If there is a public institution in Lianga that I truly feel sentimental about it is the Lianga District Hospital. Much of my adult life in this town has been intertwined and caught up in the saga of this health institution that has been serving the health care needs of the town and the surrounding communities for more than two decades.
From the time it was first created in the 1970's as the Lianga National Emergency Hospital until it became the LDH in the 1980's, my father, the late Dr. Jose Y. Otagan, was the hospital's driving force. By dint of hard work, creative resourcefulness and plain and simple, pigheaded determination, he managed to nurse the hospital from its humble beginnings to its status today as a primary health facility on the front lines of the government's health care system in this part of the country.
When he retired passed away in 1996, my father left behind a hospital known for the quality and compassion of its medical care. It drew patients even far beyond its catchment area and despite the fact that it was only, at that time, designed and budgeted only as a 25 bed capacity hospital, it was common for it to handle, on an average day, more than twice that patient load, a fact that always amazed outsiders and visiting government health personnel.

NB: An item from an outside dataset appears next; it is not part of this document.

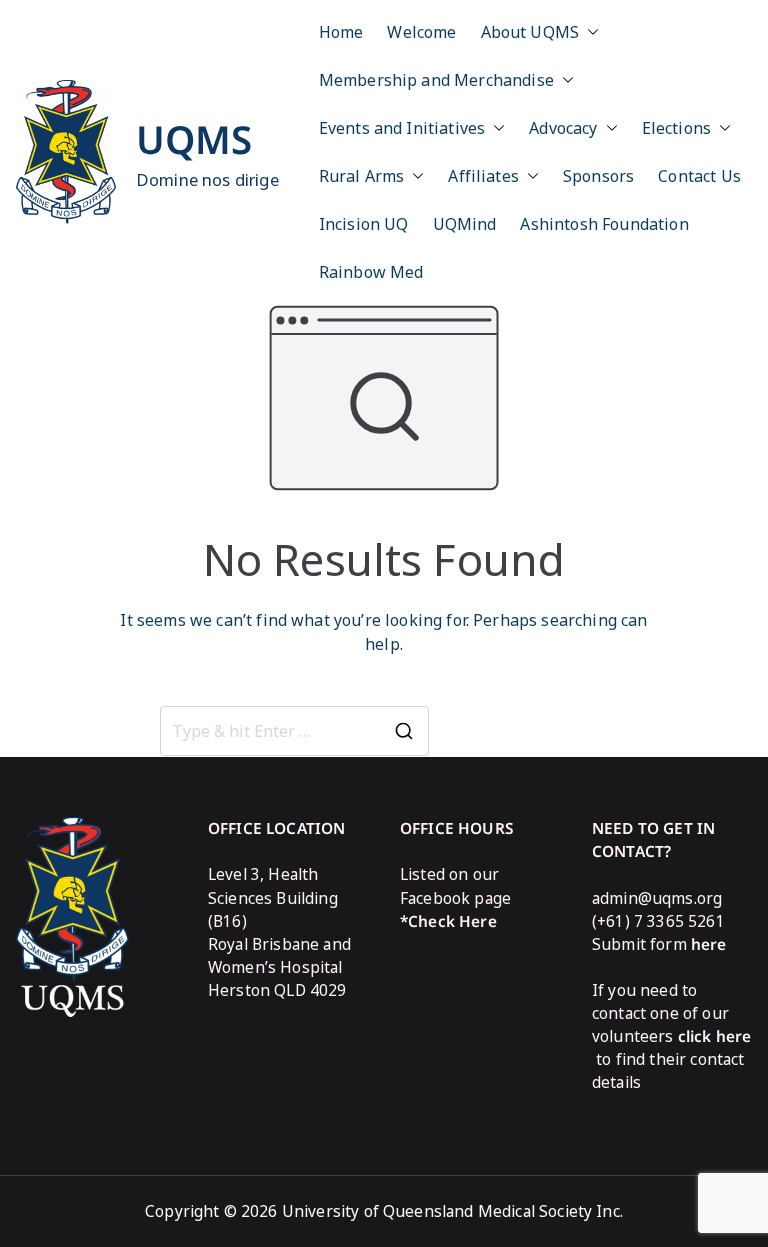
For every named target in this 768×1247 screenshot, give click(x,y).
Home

That is why I am specially saddened by the news that I recently received regarding a crisis developing among the medical staff and employees of the LDH.
It seems that some medical doctors on the hospital staff are set to file legal cases against Dr. Dionisio Tayko, the current Chief of Hospital, for fiscal irregularities he had allegedly committed during his time as hospital head. Tayko is accused of withholding and illegally using funds that were supposedly to be distributed to the medical staff as their share of the professional fees entitled to government doctors from the government's Philippine Health Insurance Corporation.
Additional reports have surfaced that the alleged Philhealth anomaly may be only the tip of an emerging mess of fiscal irregularities. I have heard that some hospital personnel, Tayko himself included, have also been accused of the flagrant non-issuance of official receipts for payments made by patients for medical services rendered by the hospital. The unrecorded and unreported hospital income have supposedly been siphoned off by Tayko and other unnamed accomplices.
I have also been informed that these reported anomalies as well as many other unspecified financial irregularities have been the subject of investigations in the past by personnel from the provincial government but no formal findings have been released nor were formal charges filed against guilty parties. Political pressure from unnamed high government officials have been cited for the lack of a final resolution of what appears to be a long running problem that has been adversely affecting the morale of hospital employees and the quality of the health care they have been able to provide.
The financial shenanigans mentioned above will soon, however, be the subject of court cases and additional government investigations. It is my hope that if they have indeed basis in truth then the guilty parties must be made the suffer the full weight and punishment of the law. There is nothing more distasteful than criminals who make dirty money at the expense of the misery of others especially those who belong to the poor and disadvantaged of our society.
The provincial government of Surigao del Sur under Gov. Vicente Pimente, Jr. who has direct authority over the operations of the province's district hospitals better get itself involved in the investigation and resolution of the crisis at the Lianga District Hospital. Much has been said recently about the so called "politicalization" of the health and hospital service in the province and how it has damaged the government's efforts in the field of public health.
This is the chance for the governor to prove his critics wrong and set an example by conducting a fair, full, transparent and impartial inquiry into the LDH matter and following through by punishing those who deserved to the punished. Otherwise, nothing good will come out of the ongoing furor at the local hospital and then much of my father's legacy and the legacies of the many other selfless individuals through the years who have made the Lianga District Hospital what it is today will be tragically and irreparably tarnished forever.
Benjie,
ReplyDeleteTo me this is very sad news. Just a few days ago I talked to Jun L. about any needs the hospital had in the way of equipment. Our company, non-existant as it may seem sometimes, is planning to donate some sort of equipment to the hospital in the near future and I want to know what would be the greatest needs. It's sad to hear that higher officials have taken funds that do not belong to them for their own use. I believe this is a trend in high ranking officials in several of the govenment agencies here in the Philippines and I'm not really sure where or how it started. SOP is the word that is used most often, and I've come to despise that word. It's a sad state when officials take extra money from customers just to perform their jobs. I will be watching the ongoing mess at the hospital very carefully over the next few months now, thanks to your article.